疑い
ドゥジョム・リンポチェはよく、インドの豪胆な盗賊の話をした。数知れぬ掠奪の限りを尽くした果てに、その盗賊は自分のしてきたことを悔いるようになった。何とかして悪事を償いたいと思い悩んだ末に、ある有名な師を訪ねた。盗賊は言った。『私は罪人です。ひどく苦しんでいます。ここから抜け出す道はあるでしょうか。私はどうすればよいのでしょうか。』
師は言った。『お前の知覚やら感覚やらを、ごっそり盗み出すがいい。空に浮かぶ月を、星を、一つ残らず盗み取って、空の腹の中に、心の本質のすべてを包み込む空間の中に、放り込んでしまうがいい!』
21日経って、その盗賊は、自らの本質を悟った。そしてついにはインドの偉大なる聖者の一人に数えられるようになった。

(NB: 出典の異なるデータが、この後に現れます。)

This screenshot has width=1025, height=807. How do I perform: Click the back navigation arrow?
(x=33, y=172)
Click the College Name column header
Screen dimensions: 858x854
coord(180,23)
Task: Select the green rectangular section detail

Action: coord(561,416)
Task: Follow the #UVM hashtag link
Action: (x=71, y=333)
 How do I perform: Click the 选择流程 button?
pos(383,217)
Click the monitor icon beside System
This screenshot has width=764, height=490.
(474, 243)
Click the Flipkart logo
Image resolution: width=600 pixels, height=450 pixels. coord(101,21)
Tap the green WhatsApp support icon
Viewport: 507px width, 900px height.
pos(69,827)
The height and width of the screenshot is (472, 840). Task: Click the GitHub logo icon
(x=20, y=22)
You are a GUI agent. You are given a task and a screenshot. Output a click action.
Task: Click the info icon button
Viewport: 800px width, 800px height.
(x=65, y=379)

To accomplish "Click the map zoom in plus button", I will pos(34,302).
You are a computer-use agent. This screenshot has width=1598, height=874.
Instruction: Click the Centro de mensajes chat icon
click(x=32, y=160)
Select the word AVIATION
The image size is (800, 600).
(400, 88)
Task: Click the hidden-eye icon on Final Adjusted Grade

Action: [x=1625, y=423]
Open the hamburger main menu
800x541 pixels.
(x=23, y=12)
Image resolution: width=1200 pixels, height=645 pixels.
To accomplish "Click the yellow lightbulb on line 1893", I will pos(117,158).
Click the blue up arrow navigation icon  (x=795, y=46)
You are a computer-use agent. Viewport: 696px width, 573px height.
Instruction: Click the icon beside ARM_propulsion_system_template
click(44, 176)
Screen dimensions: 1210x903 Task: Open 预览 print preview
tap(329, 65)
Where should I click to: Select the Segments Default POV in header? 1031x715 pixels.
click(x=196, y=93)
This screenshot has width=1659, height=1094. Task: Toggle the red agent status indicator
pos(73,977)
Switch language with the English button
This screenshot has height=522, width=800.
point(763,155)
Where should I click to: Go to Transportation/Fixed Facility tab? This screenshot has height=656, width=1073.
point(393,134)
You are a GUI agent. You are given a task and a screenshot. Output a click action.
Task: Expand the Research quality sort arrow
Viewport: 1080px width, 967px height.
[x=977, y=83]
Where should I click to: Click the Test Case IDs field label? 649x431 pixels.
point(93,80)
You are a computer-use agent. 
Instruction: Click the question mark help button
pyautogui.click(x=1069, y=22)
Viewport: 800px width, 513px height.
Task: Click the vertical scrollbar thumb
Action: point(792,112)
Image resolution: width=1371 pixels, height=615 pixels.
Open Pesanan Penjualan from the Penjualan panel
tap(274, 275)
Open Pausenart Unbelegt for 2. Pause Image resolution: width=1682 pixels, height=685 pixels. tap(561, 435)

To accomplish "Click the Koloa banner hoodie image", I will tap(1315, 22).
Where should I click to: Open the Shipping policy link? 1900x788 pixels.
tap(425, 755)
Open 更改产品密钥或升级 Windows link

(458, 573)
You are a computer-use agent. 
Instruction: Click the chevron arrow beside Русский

そう、古い時代には、並外れた師のもと、この盗賊のように無心で一途な弟子がいて、揺るぎない信頼をもってただ一つの教えに専念し、解脱に至るということがあったのだ。だが今でも、力に満ちた智慧の手法をただ一つ心にとどめ、それをもって直に働きかけていったなら、私たちにも悟りに至る可能性はあるのだ。
しかし、私たちの心は疑いに満ちて混乱している。私は、疑いこそが人間の成長を妨げる、欲望や執着よりも大きな障害なのではないかと思うことがある。私たちの社会は智慧よりも狡猾さを奨励し、知性の極めて表面的で、粗雑で、最も無益な面ばかりを褒め称える。私たちは間違って「洗練」され、神経症を病み、その結果、疑いそのものを真理だと思うようになってしまった。エゴが懸命に智慧から我が身を守ろうとする、その必死の試みに過ぎない「疑い」を、最終目標として、真の知識の結実として、神聖視するようになってしまった。この卑劣でさもしい疑いは、下劣な輪廻の帝王である。その周りには多くの「専門家」たちが仕えている。